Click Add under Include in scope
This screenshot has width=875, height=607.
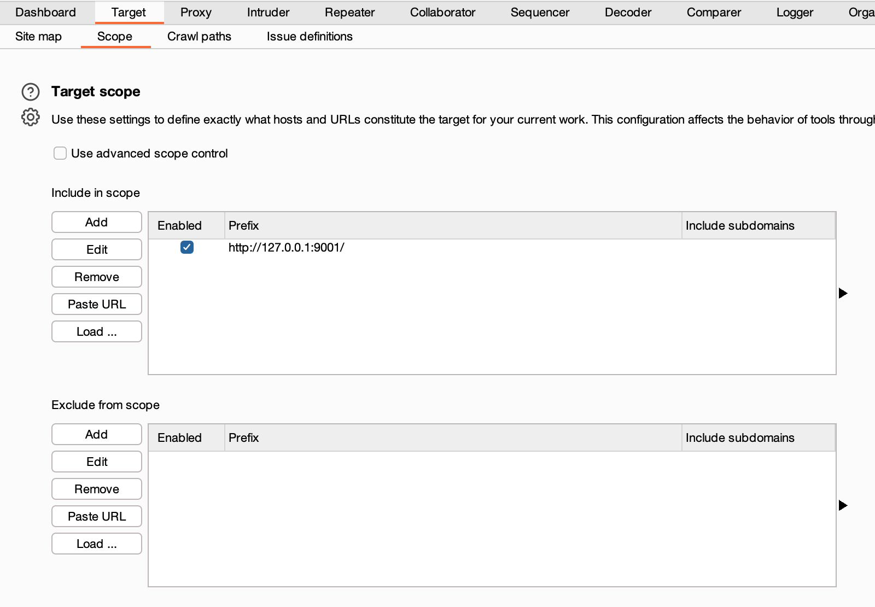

==

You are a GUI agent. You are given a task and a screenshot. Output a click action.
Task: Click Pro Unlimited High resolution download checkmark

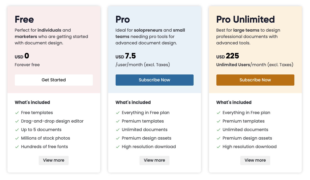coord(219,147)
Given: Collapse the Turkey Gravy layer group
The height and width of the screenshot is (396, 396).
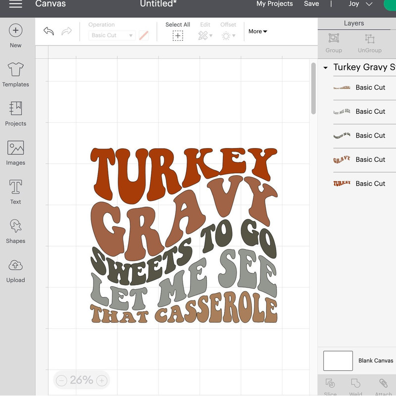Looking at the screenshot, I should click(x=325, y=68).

--

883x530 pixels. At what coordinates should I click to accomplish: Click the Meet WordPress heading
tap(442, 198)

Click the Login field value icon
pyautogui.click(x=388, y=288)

Problem description
Among the lines above, find the one with "Click Add under Include in scope" and the one with "This screenshot has width=875, height=607.". Quote both and everything between them, exactly.

Response
Click Add under Include in scope
This screenshot has width=875, height=607.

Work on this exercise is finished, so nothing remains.